**Problem details**
Restate the listing in full, keeping every word as it is.

==*==

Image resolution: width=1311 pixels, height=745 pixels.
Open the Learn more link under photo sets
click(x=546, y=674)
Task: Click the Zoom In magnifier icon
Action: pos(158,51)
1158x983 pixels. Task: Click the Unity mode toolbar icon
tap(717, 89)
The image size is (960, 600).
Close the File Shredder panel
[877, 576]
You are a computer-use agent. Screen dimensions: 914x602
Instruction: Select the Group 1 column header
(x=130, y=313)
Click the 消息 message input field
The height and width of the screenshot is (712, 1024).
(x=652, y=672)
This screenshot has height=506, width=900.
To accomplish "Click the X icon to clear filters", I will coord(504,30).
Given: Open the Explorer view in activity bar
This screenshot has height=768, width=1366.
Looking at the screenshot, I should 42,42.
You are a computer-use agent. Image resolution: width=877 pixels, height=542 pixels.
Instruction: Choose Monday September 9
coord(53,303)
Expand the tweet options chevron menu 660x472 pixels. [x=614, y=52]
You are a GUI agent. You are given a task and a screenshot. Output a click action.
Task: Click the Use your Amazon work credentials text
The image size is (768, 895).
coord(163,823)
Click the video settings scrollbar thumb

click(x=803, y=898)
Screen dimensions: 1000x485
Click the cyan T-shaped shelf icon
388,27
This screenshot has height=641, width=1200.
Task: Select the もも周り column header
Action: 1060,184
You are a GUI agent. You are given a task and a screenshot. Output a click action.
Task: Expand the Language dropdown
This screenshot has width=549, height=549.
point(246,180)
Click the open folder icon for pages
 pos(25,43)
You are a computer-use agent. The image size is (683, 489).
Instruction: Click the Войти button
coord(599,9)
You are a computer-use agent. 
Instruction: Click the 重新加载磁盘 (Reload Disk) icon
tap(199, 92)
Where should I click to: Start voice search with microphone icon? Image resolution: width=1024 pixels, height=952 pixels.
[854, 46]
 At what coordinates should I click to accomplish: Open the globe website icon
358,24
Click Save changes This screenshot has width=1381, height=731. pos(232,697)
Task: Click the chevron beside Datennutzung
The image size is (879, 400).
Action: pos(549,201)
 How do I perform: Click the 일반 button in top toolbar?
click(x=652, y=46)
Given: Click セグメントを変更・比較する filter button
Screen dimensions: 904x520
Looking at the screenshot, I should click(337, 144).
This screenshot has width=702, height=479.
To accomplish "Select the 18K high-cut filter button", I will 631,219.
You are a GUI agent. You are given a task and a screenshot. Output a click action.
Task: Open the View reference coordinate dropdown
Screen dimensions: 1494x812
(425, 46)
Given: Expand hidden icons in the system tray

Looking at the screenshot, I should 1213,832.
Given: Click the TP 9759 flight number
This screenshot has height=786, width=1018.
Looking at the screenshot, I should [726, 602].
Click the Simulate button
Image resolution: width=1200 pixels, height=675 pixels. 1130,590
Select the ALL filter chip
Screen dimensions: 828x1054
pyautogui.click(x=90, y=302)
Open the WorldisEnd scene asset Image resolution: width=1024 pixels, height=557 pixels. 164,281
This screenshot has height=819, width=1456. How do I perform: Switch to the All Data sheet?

==*==

**Answer box**
Image resolution: width=1311 pixels, height=745 pixels.
Open the Learn more link under photo sets
click(x=546, y=674)
Task: Click the Zoom In magnifier icon
Action: pos(158,51)
1158x983 pixels. Task: Click the Unity mode toolbar icon
tap(717, 89)
The image size is (960, 600).
Close the File Shredder panel
[877, 576]
You are a computer-use agent. Screen dimensions: 914x602
Instruction: Select the Group 1 column header
(x=130, y=313)
Click the 消息 message input field
The height and width of the screenshot is (712, 1024).
(x=652, y=672)
This screenshot has height=506, width=900.
To accomplish "Click the X icon to clear filters", I will coord(504,30).
Given: Open the Explorer view in activity bar
This screenshot has height=768, width=1366.
Looking at the screenshot, I should 42,42.
You are a computer-use agent. Image resolution: width=877 pixels, height=542 pixels.
Instruction: Choose Monday September 9
coord(53,303)
Expand the tweet options chevron menu 660x472 pixels. [x=614, y=52]
You are a GUI agent. You are given a task and a screenshot. Output a click action.
Task: Click the Use your Amazon work credentials text
The image size is (768, 895).
coord(163,823)
Click the video settings scrollbar thumb

click(x=803, y=898)
Screen dimensions: 1000x485
Click the cyan T-shaped shelf icon
388,27
This screenshot has height=641, width=1200.
Task: Select the もも周り column header
Action: 1060,184
You are a GUI agent. You are given a task and a screenshot. Output a click action.
Task: Expand the Language dropdown
This screenshot has width=549, height=549.
point(246,180)
Click the open folder icon for pages
 pos(25,43)
You are a computer-use agent. The image size is (683, 489).
Instruction: Click the Войти button
coord(599,9)
You are a computer-use agent. 
Instruction: Click the 重新加载磁盘 (Reload Disk) icon
tap(199, 92)
Where should I click to: Start voice search with microphone icon? Image resolution: width=1024 pixels, height=952 pixels.
[854, 46]
 At what coordinates should I click to accomplish: Open the globe website icon
358,24
Click Save changes This screenshot has width=1381, height=731. pos(232,697)
Task: Click the chevron beside Datennutzung
The image size is (879, 400).
Action: pos(549,201)
 How do I perform: Click the 일반 button in top toolbar?
click(x=652, y=46)
Given: Click セグメントを変更・比較する filter button
Screen dimensions: 904x520
Looking at the screenshot, I should click(337, 144).
This screenshot has width=702, height=479.
To accomplish "Select the 18K high-cut filter button", I will 631,219.
You are a GUI agent. You are given a task and a screenshot. Output a click action.
Task: Open the View reference coordinate dropdown
Screen dimensions: 1494x812
(425, 46)
Given: Expand hidden icons in the system tray

Looking at the screenshot, I should 1213,832.
Given: Click the TP 9759 flight number
This screenshot has height=786, width=1018.
Looking at the screenshot, I should [726, 602].
Click the Simulate button
Image resolution: width=1200 pixels, height=675 pixels. 1130,590
Select the ALL filter chip
Screen dimensions: 828x1054
pyautogui.click(x=90, y=302)
Open the WorldisEnd scene asset Image resolution: width=1024 pixels, height=557 pixels. 164,281
This screenshot has height=819, width=1456. How do I perform: Switch to the All Data sheet?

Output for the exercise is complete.